Whether approaching current clients or prospects, if they are not engaged for their retirement plan, present a service agreement that clearly outlines the adviser's duties and services to be performed.
Plan evaluation
The first mistake that an adviser can make is to come in with a solution before they understand the problem. This approach signifies that the adviser is either a product pusher or the proverbial hammer to whom the whole world looks like a nail.
While it is tempting to bash the current record keeper, adviser or investments, remember that the plan sponsor was the one who selected them and, by demeaning everything, the sponsor will feel ignorant or defensive, neither of which is desired.
Instead, start by asking what is working with the plan. Try to understand the needs and the profile of the sponsor when the record keeper or the adviser was selected and determine if there has been any significant changes like plan size, mergers or growth or change in the employee base. Find out what is working before going into what needs to be fixed. The needs of the company, owners or highly-compensated employees and the rest of the employee population are often different.
Make sure each one is understood before deciding which groups need fixing. In small companies it is usually the highly compensated or owners, in mid-size ones it's generally the employee base and in large ones it's the corporate entity.
On fees and vendors
A plan sponsors' primary fiduciary responsibilities include ensuring that fees are reasonable and designing the plan for the sole benefit of the participants.
In order to make sure that fees are reasonable, the sponsor must first understand what they are, go to market periodically as proscribed by the Department of Labor and continually monitor them. While "periodically" is not defined by the DOL, many understand it to be three to five years depending on plan size, market or significant changes to the sponsor (like a merger). Currently, it is impossible to benchmark fees without going to market. The adviser needs to conduct a market-driven request for information, if not a request for proposal periodically.

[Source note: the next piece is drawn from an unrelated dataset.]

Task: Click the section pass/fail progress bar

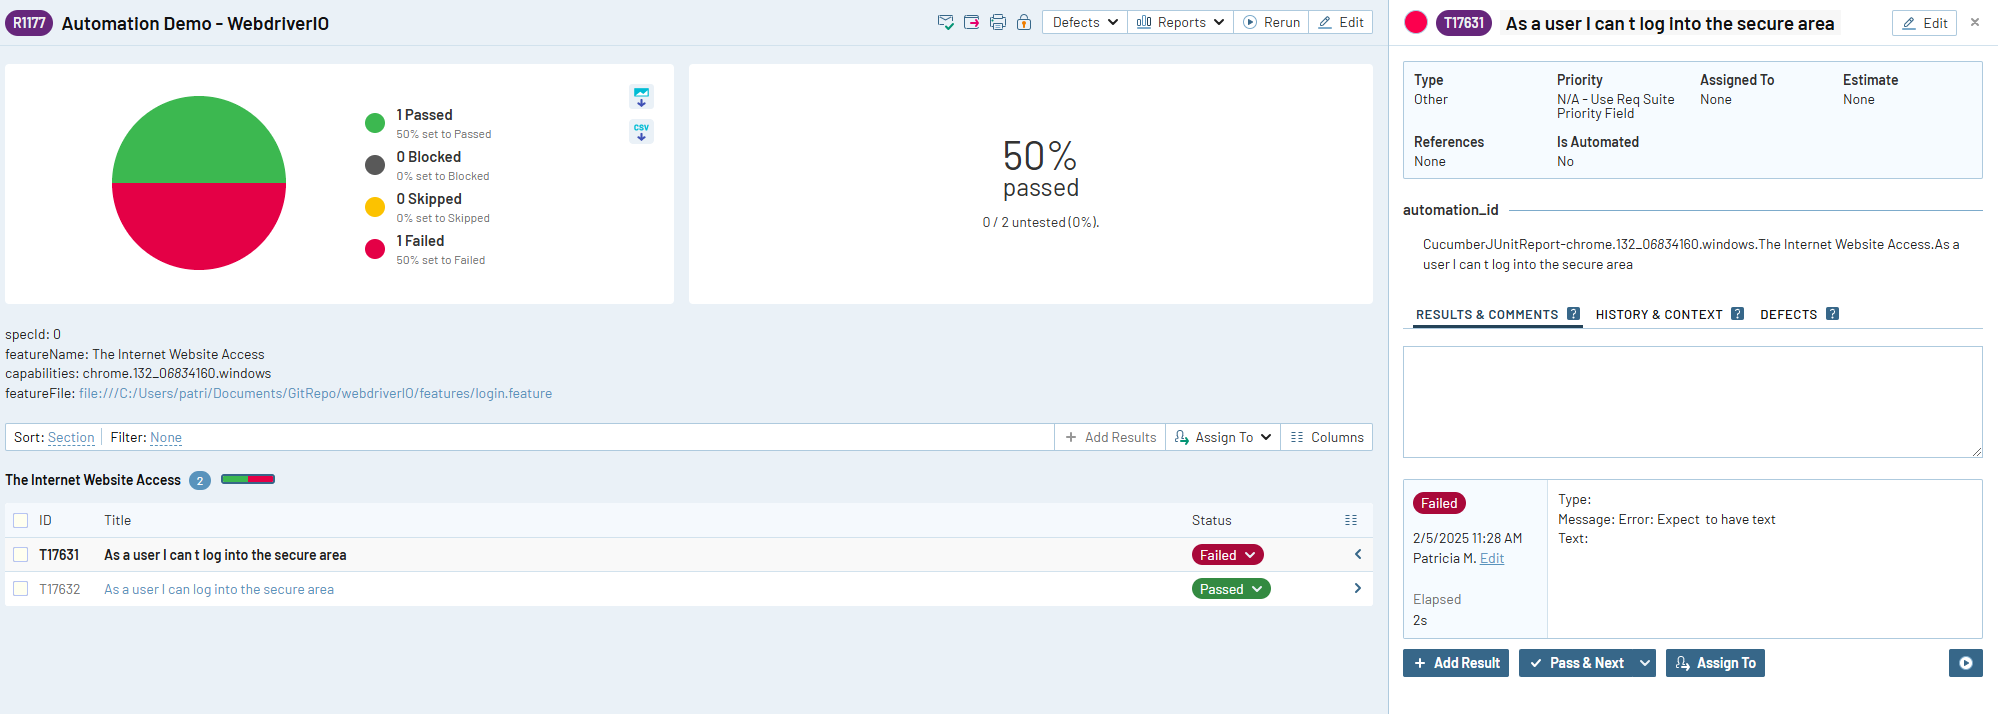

Neither the RFI of RFP needs to be overcomplicated. Almost every major 401(k) record keeper has every important feature and service - the key questions are whether they service plans like the clients; how well they perform these services; and what types of investments are offered.
Review and monitor investments
While every three to five years may be adequate for monitoring the 401(k) record keeper and plan fees, investments should be monitored much more frequently. At the outset, the type of "wrapper" or investment type needs to be determined. Investment choices generally include mutual funds or so-called '40 Act funds, annuities, and collective trusts. Collective trusts are similar to mutual funds, but not regulated by the SEC under the '40 Act, and they are not an insurance contract like annuities.
Other types of investments in 401(k) plans include separately managed accounts, exchange traded funds (or ETFs as they are more commonly known), alternative investments and individual stocks.
In the under $100 million plan market, mutual funds, annuities and collective trusts rule with the first two dominant - annuities in smaller plans and mutual funds as the plans grow.
Currently, 50% of all flow is going into asset allocation funds, of which target-date funds are the most popular.
After the type of investment is selected, which may be dictated by the record keeper selected, a system needs to be set up to monitor the investments periodically - most plans do this quarterly. Before investments can be monitored, a profile of the types of investments and their characteristics must be created, much like a recipe for baking a cake. Every quarter this recipe, or investment policy statement, should be compared to the plan's current investments, applicable benchmarks and peer groups. This report should be presented to the sponsor, who needs to sign off and acknowledge both receipt and review.
In the next article, we will review the ongoing role of a retirement adviser, which includes enrollment, advice to participants, solving problems and managing change. While all are important, setting up the plan correctly by selecting the right record keeper and investments - with an automated process to monitor them - will make the other services much easier to perform.